— Begin Given information —
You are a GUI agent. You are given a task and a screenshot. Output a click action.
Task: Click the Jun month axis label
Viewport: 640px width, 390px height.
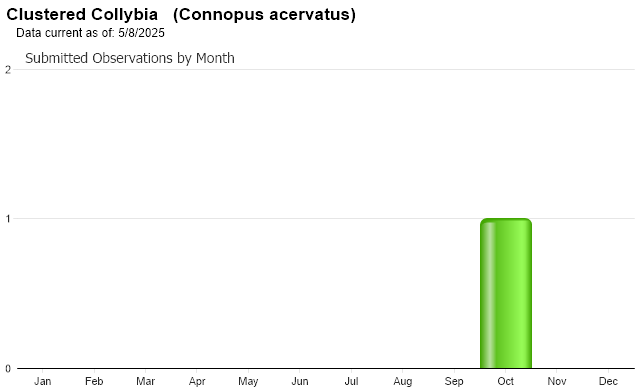(300, 381)
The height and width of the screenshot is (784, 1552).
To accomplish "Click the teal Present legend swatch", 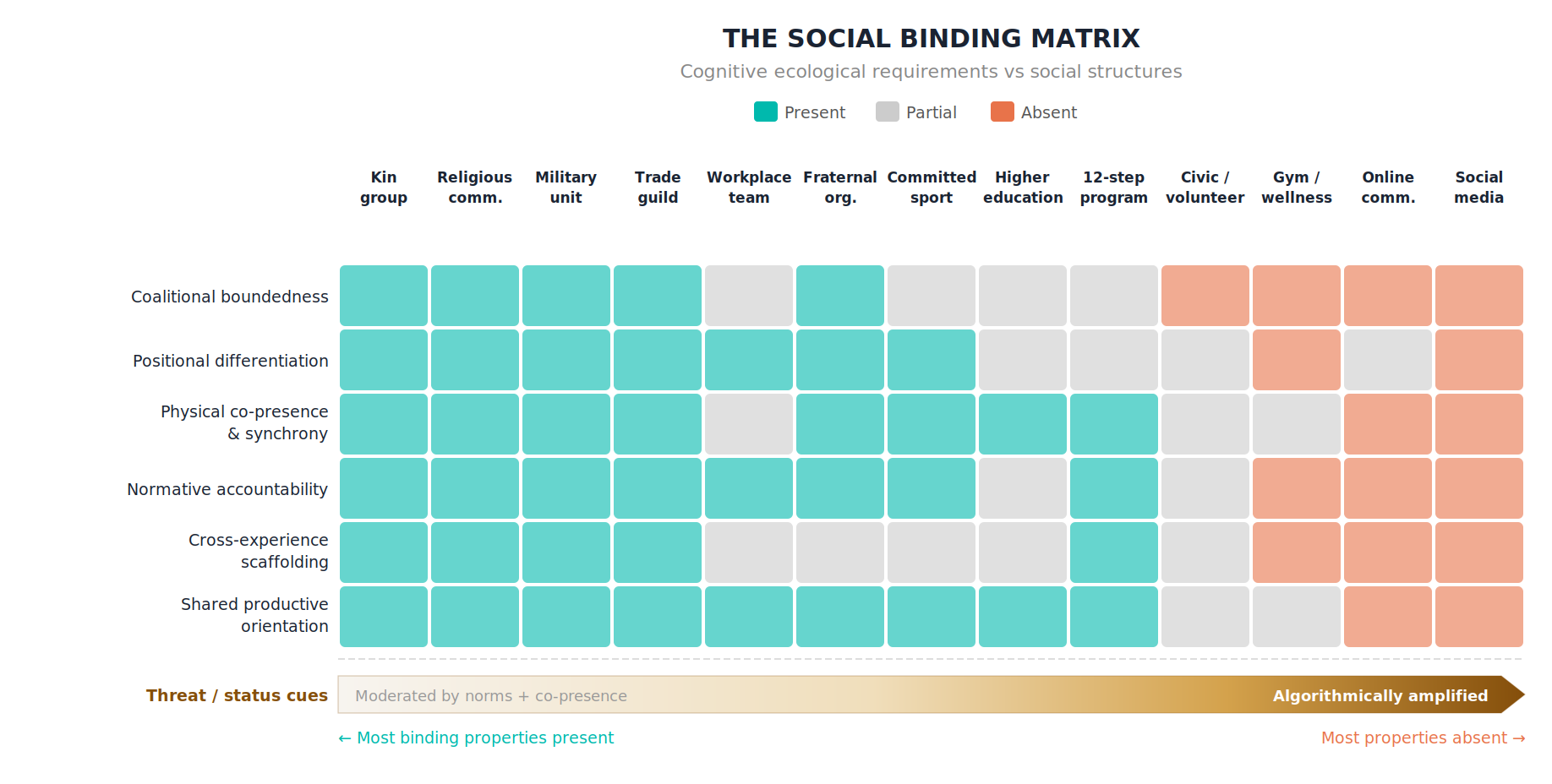I will point(765,112).
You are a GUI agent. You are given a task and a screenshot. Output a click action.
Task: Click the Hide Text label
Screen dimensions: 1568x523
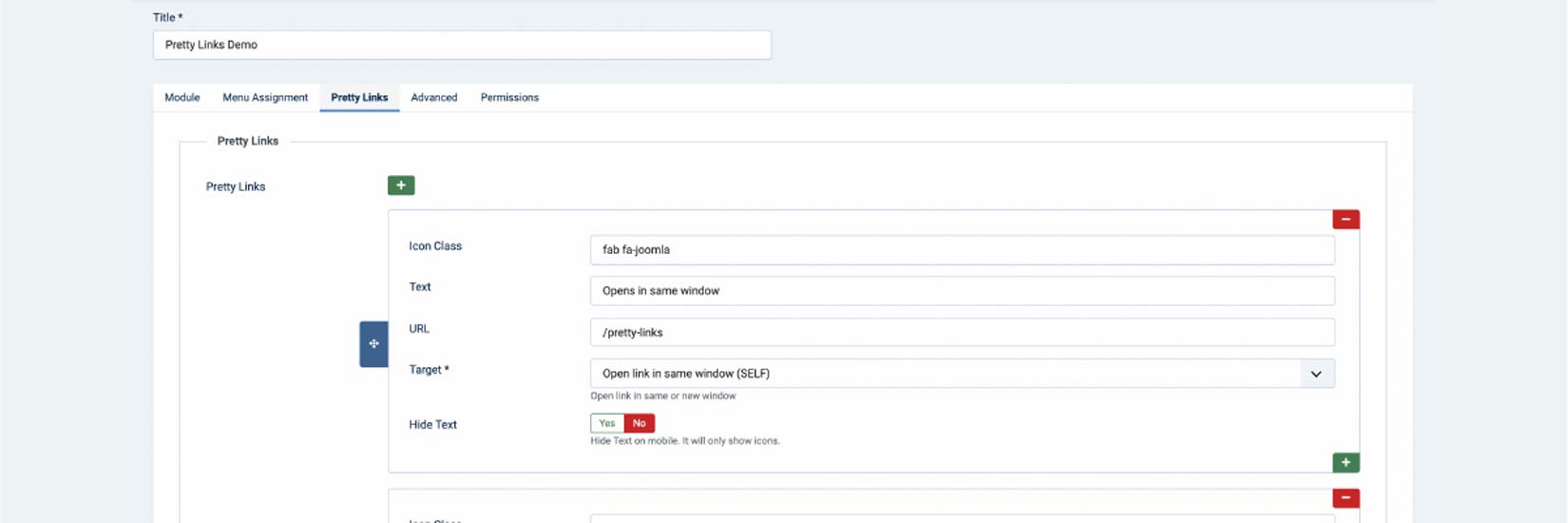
— End Given information —
[Work instructions]: List every line in the listing above that contains the string "width".

[Task output]:
Viewport: 640px width, 390px height.
The height and width of the screenshot is (784, 1552).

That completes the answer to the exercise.